**Task brief:** Copy out again, unchanged, the listing below from the line that has "Report a typo (43, 952)" through the line that has "Our Programs (372, 129)".
[Material for this exercise]
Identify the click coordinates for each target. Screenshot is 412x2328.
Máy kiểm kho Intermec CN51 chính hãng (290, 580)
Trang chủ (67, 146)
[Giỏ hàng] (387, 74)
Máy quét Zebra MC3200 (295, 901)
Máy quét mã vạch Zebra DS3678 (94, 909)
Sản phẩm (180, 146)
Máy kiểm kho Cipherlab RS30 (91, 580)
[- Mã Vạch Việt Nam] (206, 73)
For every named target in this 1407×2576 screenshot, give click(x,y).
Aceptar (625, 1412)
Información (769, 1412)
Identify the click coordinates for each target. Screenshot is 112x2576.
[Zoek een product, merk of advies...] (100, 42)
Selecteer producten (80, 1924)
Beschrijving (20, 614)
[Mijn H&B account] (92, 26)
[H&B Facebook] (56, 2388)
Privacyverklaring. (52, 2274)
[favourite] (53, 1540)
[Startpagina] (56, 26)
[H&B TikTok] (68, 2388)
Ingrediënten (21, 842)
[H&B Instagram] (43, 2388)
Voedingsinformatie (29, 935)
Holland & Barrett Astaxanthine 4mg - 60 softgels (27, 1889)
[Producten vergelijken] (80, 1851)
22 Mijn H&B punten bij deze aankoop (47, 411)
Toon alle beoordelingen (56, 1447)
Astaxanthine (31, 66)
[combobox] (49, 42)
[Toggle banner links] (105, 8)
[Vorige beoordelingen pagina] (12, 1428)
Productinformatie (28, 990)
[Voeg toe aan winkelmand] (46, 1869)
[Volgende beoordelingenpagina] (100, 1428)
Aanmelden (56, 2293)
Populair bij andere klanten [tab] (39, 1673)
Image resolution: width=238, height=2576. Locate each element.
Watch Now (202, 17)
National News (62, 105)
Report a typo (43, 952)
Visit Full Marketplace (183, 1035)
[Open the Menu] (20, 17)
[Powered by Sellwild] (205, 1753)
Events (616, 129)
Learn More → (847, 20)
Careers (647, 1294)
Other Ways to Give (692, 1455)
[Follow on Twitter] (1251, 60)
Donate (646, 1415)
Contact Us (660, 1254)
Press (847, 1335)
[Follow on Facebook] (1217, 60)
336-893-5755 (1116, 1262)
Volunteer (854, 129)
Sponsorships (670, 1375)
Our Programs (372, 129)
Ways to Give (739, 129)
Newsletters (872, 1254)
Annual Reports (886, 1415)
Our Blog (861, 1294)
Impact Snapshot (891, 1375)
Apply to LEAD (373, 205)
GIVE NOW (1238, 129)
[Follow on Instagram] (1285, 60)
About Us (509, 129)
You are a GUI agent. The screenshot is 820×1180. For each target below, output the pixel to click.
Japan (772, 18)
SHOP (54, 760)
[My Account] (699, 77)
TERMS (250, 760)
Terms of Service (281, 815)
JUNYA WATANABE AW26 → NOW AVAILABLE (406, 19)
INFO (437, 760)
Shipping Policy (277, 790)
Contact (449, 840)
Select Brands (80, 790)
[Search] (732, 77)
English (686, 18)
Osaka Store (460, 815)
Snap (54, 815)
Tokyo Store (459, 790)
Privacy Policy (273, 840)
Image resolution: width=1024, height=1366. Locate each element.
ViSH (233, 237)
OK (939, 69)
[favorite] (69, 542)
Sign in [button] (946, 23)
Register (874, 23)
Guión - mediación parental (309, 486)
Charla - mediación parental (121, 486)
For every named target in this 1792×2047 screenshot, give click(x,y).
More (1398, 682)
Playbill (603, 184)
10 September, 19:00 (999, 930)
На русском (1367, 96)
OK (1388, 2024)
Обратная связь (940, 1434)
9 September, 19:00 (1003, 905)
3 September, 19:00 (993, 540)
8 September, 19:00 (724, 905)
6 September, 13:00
[/Material for this exercise]
**Problem solution:**
Report a typo (43, 952)
Visit Full Marketplace (183, 1035)
[Open the Menu] (20, 17)
[Powered by Sellwild] (205, 1753)
Events (616, 129)
Learn More → (847, 20)
Careers (647, 1294)
Other Ways to Give (692, 1455)
[Follow on Twitter] (1251, 60)
Donate (646, 1415)
Contact Us (660, 1254)
Press (847, 1335)
[Follow on Facebook] (1217, 60)
336-893-5755 (1116, 1262)
Volunteer (854, 129)
Sponsorships (670, 1375)
Our Programs (372, 129)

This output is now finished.